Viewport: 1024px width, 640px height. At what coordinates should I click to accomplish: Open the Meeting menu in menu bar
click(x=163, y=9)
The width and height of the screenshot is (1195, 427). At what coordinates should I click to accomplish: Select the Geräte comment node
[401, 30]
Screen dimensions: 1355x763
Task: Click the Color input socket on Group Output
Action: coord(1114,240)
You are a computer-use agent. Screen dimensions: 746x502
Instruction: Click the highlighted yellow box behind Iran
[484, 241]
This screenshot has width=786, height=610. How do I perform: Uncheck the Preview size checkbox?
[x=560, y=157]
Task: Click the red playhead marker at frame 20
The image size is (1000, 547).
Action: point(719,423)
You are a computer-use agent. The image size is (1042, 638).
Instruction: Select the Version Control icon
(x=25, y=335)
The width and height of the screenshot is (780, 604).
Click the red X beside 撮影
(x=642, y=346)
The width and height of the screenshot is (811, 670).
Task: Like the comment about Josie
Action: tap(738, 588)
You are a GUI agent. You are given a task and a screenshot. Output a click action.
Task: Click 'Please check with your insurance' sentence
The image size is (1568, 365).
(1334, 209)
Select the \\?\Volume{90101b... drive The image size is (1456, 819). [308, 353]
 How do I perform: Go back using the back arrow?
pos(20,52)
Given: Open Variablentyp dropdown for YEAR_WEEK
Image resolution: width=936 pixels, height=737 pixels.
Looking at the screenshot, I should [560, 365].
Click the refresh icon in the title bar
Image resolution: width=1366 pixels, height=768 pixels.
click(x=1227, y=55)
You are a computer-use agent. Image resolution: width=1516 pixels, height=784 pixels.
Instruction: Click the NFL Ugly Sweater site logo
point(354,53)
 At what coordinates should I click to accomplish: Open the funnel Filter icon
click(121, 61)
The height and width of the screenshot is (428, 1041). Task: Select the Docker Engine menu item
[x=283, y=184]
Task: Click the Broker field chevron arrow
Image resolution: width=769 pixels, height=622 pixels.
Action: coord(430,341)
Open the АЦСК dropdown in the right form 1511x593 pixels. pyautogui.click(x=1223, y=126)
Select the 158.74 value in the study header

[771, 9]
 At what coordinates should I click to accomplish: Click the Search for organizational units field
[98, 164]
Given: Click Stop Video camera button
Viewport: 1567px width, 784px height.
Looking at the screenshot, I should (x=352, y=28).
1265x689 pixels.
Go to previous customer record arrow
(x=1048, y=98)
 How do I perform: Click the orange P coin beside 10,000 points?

DIRECTIONS => Copy each line of the records that has "dropdown" in it.

ANSWER TO THIS PROBLEM =>
Given: Open Variablentyp dropdown for YEAR_WEEK
Open the АЦСК dropdown in the right form 1511x593 pixels. pyautogui.click(x=1223, y=126)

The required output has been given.